Nobody disagrees that Christ fulfilled the law. Were we discussing this? But Christ did not do away with the law, since not a small portion of the law will ever perish.

Christians today apply the moral law not for are salvation, but from our salavation. It was reversed in the Old Testament. But I would enjoy discussing the Trinity with you sometime, as to why you becamse so heretical over it.

Respectfully,

Jean Chauvin (Jude 3).

So the law was our guardian until Christ came that we might be justified by faith.
Now that this faith has come, we are no longer under a guardian.

We no longer follow it. Not real Christians or atheists. Those who do might as well castrate themselves for they are severed from Christ and have fallen from grace. Galatians by the way.

He has made us competent as ministers of a new covenant—not of the letter but of the Spirit; for the letter kills, but the Spirit gives life.

......

HOW TO COMPLETE THIS TASK:
Write the next part of the discussion about Christ and the Old Testament law, starting after its final sentence.

Records from a dataset:
......

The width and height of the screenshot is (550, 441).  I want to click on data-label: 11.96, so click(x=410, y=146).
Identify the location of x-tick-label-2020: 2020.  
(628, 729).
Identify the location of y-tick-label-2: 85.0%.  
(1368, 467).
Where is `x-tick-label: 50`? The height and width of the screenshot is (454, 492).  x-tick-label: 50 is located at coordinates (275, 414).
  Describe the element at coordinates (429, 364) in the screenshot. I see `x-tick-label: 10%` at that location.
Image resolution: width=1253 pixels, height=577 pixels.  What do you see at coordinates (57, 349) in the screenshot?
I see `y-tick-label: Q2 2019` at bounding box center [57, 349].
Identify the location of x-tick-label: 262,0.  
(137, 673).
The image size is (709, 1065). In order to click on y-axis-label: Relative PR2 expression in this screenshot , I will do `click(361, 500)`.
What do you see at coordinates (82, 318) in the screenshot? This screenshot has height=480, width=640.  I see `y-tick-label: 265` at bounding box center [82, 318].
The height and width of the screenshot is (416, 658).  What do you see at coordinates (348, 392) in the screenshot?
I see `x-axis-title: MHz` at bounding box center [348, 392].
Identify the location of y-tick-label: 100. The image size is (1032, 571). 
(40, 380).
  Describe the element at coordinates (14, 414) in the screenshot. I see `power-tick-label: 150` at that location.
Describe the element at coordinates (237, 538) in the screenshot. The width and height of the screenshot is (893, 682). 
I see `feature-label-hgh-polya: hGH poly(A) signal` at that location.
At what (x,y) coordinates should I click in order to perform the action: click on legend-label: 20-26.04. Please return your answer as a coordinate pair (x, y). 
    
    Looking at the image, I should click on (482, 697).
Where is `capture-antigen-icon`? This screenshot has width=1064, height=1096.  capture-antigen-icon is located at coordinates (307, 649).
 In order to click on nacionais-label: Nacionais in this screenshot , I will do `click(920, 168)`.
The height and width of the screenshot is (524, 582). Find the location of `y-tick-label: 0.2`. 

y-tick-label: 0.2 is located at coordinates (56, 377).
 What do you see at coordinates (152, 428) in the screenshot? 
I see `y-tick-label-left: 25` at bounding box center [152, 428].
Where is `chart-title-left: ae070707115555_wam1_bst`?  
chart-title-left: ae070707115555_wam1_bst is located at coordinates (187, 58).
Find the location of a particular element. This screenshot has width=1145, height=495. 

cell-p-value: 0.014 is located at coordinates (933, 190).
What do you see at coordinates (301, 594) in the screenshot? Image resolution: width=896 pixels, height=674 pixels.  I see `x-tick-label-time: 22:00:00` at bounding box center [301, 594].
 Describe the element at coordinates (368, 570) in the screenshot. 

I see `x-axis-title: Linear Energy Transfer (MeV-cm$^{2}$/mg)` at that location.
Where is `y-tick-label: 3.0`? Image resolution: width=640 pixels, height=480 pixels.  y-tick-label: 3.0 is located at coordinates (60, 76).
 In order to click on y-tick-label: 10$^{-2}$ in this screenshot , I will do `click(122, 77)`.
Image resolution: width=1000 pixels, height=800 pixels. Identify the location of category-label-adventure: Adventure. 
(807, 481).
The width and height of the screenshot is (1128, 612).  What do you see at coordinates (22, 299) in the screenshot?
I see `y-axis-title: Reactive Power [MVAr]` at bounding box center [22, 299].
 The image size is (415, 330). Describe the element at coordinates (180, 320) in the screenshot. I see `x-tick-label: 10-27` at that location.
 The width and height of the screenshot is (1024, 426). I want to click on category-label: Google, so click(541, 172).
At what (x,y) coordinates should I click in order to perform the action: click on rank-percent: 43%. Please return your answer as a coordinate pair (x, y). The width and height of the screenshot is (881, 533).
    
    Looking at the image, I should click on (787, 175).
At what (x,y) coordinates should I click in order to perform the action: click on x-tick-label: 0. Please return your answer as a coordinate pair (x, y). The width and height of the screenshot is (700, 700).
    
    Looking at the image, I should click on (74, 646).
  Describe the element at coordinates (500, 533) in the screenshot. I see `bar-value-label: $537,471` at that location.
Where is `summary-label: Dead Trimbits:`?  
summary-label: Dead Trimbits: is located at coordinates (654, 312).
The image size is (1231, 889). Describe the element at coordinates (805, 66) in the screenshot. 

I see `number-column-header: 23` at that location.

......

WRITTEN RESPONSE:
For all who rely on the works of the law are under a curse, as it is written: “Cursed is everyone who does not continue to do everything written in the Book of the Law.”[e] 11 Clearly no one who relies on the law is justified before God, because “the righteous will live by faith.”[f] 12 The law is not based on faith; on the contrary, it says, “The person who does these things will live by them.”[g] 13 Christ redeemed us from the curse of the law by becoming a curse for us, for it is written: “Cursed is everyone who is hung on a pole.”[h] 14 He redeemed us in order that the blessing given to Abraham might come to the Gentiles through Christ Jesus, so that by faith we might receive the promise of the Spirit.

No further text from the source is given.